Esonero dall’insegnamento della lingua straniera per gli alunni con DSA.

Ic2

È possibile per gli alunni con DSA l’esonero dall’insegnamento della lingua straniera con il conseguimento del diploma dal valore legale e non, come negli anni precedenti, del solo attestato di frequenza? Come è possibile, inoltre, predisporre “prove differenziate con valore equivalente” se l’alunno è stato esonerato da quell’insegnamento?

Sì, questa è una novità introdotta nel 2017 dal DL 62 sulla valutazione.
La L. 170 del 2010 diceva che era possibile l’esonero alle lingue straniere per i DSA senza però specificare quali conseguenze questo avrebbe avuto. Il successivo DM 5669/2011 ha stabilito che l’esonero avrebbe portato sempre all’attestato, sia nel primo che nel secondo ciclo, ma il DL 62/17 ha stravolto questa impostazione: solo alla sec. di 2° grado resta l’attestato, all’esame di 1° grado si consegue un diploma valido.
Quando il DL parla di “prove differenziate con valore equivalente” si riferisce a tutto l’esame, non alla prova di lingua straniera. Le prove d’esame sono “differenziate” perché non si sosterrà quella di lingua straniera (o una parte se l’esonero riguarda solo una delle due lingue e non entrambe).

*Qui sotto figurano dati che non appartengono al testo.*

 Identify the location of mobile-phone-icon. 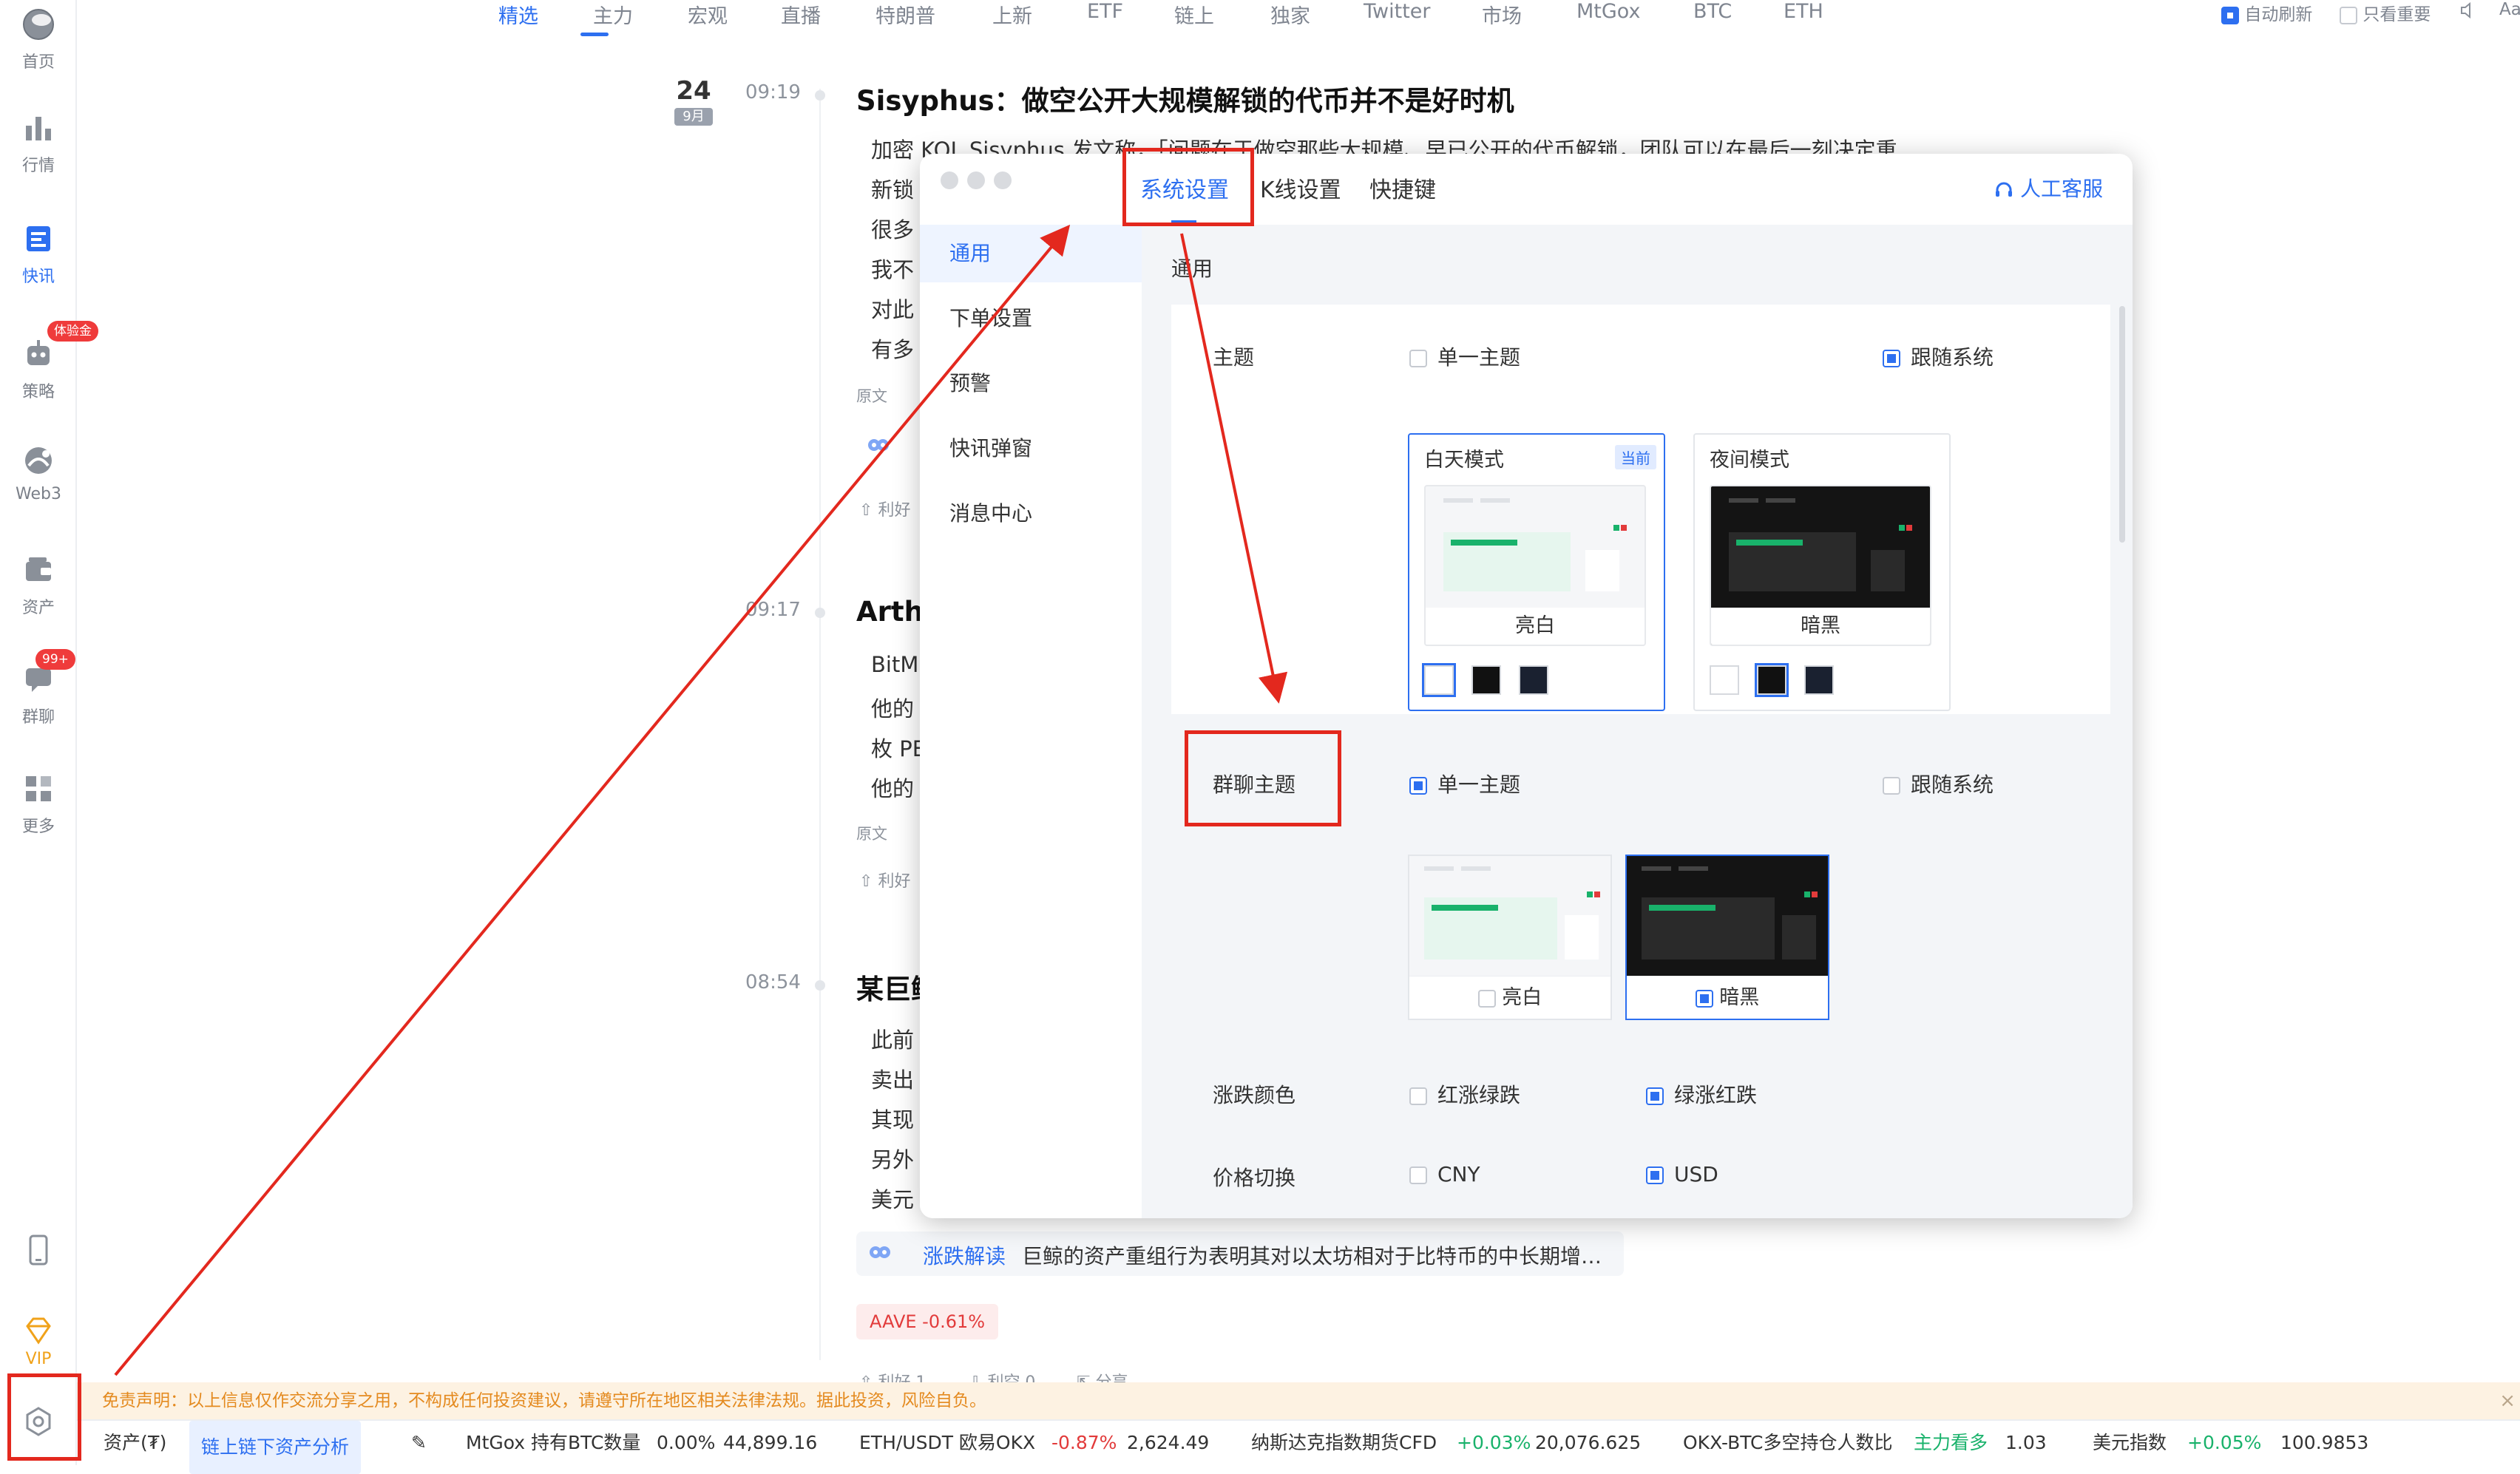
(38, 1250). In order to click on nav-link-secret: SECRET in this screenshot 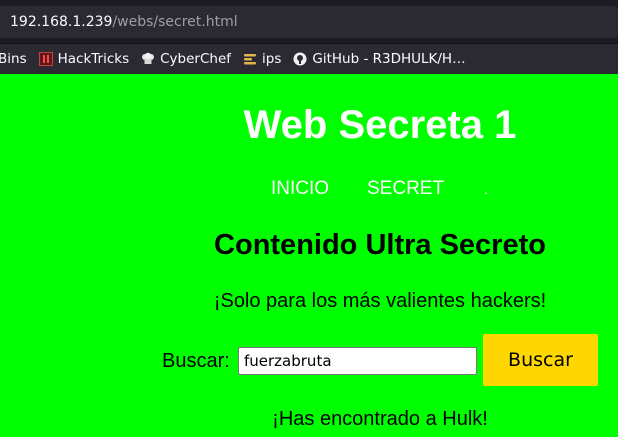, I will do `click(406, 189)`.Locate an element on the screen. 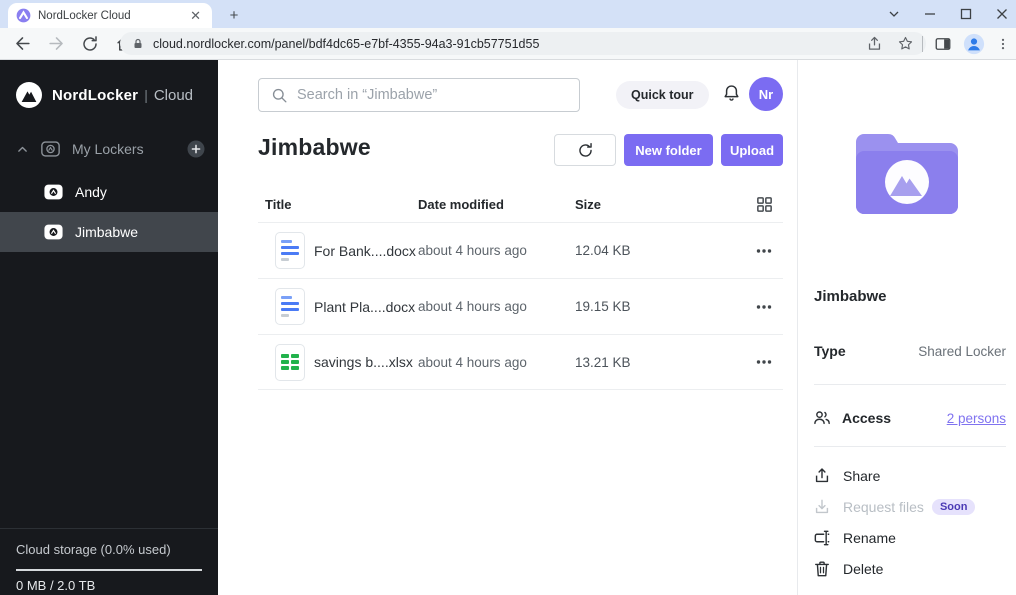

Da notare anche l’innovazione lessicale per cui, diversamente da come eravamo abituati, “differenziato” significa ore semplicemente “differente” ma, in questo caso, comunque valido per il titolo.

Riguardo la lingua straniera, è possibile nella scuola secondaria di primo grado l’esonero totale per un alunno con L.104?

Ic1

Riguardo la lingua straniera, è possibile nella scuola secondaria di primo grado prevedere l’esonero totale in un ragazzo con L.104 o l’esonero è previsto solo per lo scritto o l’orale?

L’esonero è possibile e non ha conseguenze sull’esame che prevede prove personalizzate in base agli insegnamenti impartiti e solo se l’alunno non si presenta all’esame è possibile rilasciare l’attestato.

Bisogna riflettere bene su quello che può succedere alle superiori, soprattutto per la lingua inglese che si studia ovunque. Se il ragazzo può avere la possibilità si seguire un percorso valido e conseguire un regolare diploma, se arriva alle superiori senza aver fatto nulla di inglese di troverà ovviamente in grave difficoltà.